What varieties of potato would be good for making chips / french fries that can be cooked in a deep fryer to give a nice golden crunch on the outside, but still be nice and fluffy in the middle?
The potato is probably not as important as the method. Simply frying them will not get you the fry you want. Basically you boil them, then double fry them. Here are the steps for The Perfect French Fry:
2 pounds russet potatoes (about 4 large), peeled and cut into 1/4-inch by 1/4-inch fries (keep potatoes stored in a bowl of water)
2 tablespoons distilled white vinegar
2 quarts peanut oil
Place potatoes and vinegar in saucepan and add 2 quarts of water and 2 tablespoons of salt. Bring to a boil over high heat. Boil for 10 minutes. Potatoes should be fully tender, but not falling apart. Drain and spread on paper towel-lined rimmed baking sheet. Allow to dry for five minutes.
Meanwhile, heat oil in 5-quart Dutch oven or large wok over high heat to 400°F. Add 1/3 of fries to oil (oil temperature should drop to around 360°F). Cook for 50 seconds, agitating occasionally with wire mesh spider, then remove to second paper-towel lined rimmed baking sheet. Repeat with remaining potatoes (working in two more batches), allowing oil to return to 400°F after each addition. Allow potatoes to cool to room temperature, about 30 minutes. Continue with step 3, or for best results, freeze potatoes at least over night, or up to 2 months.

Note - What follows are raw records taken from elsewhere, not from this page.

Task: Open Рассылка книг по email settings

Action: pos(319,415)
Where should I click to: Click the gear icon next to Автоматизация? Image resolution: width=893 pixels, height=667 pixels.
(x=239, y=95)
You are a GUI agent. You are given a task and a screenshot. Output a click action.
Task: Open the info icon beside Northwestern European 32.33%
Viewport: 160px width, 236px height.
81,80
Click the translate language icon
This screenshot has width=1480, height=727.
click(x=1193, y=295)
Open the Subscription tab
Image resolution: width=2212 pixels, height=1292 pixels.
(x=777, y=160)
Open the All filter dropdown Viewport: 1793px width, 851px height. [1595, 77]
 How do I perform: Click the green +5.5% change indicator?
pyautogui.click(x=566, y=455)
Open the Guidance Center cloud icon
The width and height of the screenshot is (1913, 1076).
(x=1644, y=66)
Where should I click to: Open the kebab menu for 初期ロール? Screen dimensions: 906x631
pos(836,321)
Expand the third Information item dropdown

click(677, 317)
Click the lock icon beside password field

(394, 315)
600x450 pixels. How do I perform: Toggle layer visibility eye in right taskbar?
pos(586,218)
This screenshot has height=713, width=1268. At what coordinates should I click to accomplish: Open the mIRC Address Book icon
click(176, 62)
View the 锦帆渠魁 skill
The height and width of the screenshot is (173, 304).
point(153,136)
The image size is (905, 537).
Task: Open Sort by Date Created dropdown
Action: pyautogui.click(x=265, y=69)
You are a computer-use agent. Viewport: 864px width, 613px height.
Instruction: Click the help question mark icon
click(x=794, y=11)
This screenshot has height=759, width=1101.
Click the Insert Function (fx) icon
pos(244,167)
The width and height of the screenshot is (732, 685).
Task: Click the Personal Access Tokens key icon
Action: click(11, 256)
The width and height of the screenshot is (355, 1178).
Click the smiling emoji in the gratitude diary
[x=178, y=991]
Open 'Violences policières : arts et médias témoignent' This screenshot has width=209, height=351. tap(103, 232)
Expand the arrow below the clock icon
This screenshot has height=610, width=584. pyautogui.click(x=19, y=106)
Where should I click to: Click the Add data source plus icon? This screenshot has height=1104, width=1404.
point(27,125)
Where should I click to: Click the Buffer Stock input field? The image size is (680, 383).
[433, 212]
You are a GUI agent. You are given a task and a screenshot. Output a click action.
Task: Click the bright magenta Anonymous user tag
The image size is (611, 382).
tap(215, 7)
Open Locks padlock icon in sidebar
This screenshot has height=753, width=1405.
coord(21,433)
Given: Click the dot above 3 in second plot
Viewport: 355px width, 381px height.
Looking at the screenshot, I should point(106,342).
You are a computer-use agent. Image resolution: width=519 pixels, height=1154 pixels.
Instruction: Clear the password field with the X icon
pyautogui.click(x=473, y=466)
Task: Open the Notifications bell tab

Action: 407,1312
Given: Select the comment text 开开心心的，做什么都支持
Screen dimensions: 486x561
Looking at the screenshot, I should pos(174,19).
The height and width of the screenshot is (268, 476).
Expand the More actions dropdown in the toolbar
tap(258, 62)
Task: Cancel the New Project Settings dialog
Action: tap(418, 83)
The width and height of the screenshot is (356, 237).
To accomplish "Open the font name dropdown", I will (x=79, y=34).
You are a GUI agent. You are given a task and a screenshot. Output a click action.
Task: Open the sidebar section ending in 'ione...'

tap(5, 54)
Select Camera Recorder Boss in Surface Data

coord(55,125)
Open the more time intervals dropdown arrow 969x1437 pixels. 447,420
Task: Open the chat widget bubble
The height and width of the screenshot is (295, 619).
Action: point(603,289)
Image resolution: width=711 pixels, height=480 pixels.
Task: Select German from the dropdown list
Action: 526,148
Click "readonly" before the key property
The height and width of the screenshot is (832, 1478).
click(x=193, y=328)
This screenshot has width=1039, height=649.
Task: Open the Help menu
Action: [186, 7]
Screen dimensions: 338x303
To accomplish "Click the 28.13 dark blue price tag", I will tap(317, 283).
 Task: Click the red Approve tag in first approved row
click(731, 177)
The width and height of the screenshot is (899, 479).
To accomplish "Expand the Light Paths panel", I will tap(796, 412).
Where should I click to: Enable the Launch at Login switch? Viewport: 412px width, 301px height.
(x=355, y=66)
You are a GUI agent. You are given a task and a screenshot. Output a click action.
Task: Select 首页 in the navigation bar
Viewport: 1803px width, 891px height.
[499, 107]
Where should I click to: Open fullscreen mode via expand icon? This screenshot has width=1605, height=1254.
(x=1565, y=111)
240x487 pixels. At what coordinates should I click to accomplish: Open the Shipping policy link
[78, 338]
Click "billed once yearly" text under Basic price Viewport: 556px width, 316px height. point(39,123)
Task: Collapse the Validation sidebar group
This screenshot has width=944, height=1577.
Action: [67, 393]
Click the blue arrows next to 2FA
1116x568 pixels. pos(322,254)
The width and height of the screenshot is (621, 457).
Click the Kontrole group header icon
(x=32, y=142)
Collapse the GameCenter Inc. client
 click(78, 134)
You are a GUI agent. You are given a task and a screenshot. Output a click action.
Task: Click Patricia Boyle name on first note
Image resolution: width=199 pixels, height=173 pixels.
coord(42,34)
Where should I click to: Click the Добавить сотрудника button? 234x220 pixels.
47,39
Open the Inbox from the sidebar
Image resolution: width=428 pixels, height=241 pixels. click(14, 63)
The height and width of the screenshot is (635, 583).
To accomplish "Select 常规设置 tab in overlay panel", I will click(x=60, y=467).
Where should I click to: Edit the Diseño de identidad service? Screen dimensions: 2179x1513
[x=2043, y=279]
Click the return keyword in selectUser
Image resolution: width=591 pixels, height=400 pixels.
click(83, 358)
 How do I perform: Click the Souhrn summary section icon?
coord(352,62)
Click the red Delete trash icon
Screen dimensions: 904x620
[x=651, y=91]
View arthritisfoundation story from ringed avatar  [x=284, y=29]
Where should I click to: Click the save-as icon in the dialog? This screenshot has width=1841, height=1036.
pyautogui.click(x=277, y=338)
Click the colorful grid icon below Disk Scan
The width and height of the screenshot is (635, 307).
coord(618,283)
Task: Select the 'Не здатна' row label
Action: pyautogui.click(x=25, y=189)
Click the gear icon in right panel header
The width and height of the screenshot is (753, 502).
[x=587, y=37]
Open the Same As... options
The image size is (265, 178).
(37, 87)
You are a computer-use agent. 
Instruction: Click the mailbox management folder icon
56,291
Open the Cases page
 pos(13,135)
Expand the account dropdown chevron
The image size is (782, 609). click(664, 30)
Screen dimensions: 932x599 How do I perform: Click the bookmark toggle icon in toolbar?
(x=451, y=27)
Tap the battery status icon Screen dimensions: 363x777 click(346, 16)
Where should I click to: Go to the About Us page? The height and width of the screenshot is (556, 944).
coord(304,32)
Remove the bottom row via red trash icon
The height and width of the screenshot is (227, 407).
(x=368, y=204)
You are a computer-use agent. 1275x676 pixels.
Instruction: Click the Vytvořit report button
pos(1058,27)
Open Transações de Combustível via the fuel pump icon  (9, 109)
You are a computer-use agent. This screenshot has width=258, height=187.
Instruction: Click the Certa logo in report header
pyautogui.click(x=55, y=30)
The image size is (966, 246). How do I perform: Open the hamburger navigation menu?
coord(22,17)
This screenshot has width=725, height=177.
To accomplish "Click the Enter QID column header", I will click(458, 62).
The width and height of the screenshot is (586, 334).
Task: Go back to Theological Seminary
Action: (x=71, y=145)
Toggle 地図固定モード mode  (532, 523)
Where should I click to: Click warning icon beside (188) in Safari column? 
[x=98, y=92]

Return oil to 400°F over high heat. Fry half of potatoes until crisp and light golden brown, about 3 1/2 minutes, adjusting heat to maintain at around 360°F. Drain in a bowl lined with paper towels and season immediately with kosher salt. Cooked fries can be kept hot and crisp on a wire rack set on a sheet tray in a 200°F oven while second batch is cooked. Serve immediately.
Worth reading is also the science behind the perfect fries.
In the UK Maris Piper potatos are good for making chips. A lot of 'chippies' in the UK use them.
Kestrel, if you can find some. King Edward, although people don't grow them much nowadays because they are susceptible to disease. Golden Wonder, the classic chipping potato.
Looks like the preferred potato for the Netherlands and Belgium is Bintje, that one is being mentioned in various places. It also seems that a slightly floury potato gives better results than a waxy one.
White diamond are great they are from South Dakota in the United States. They make a potato that has the perfect starch content for chips.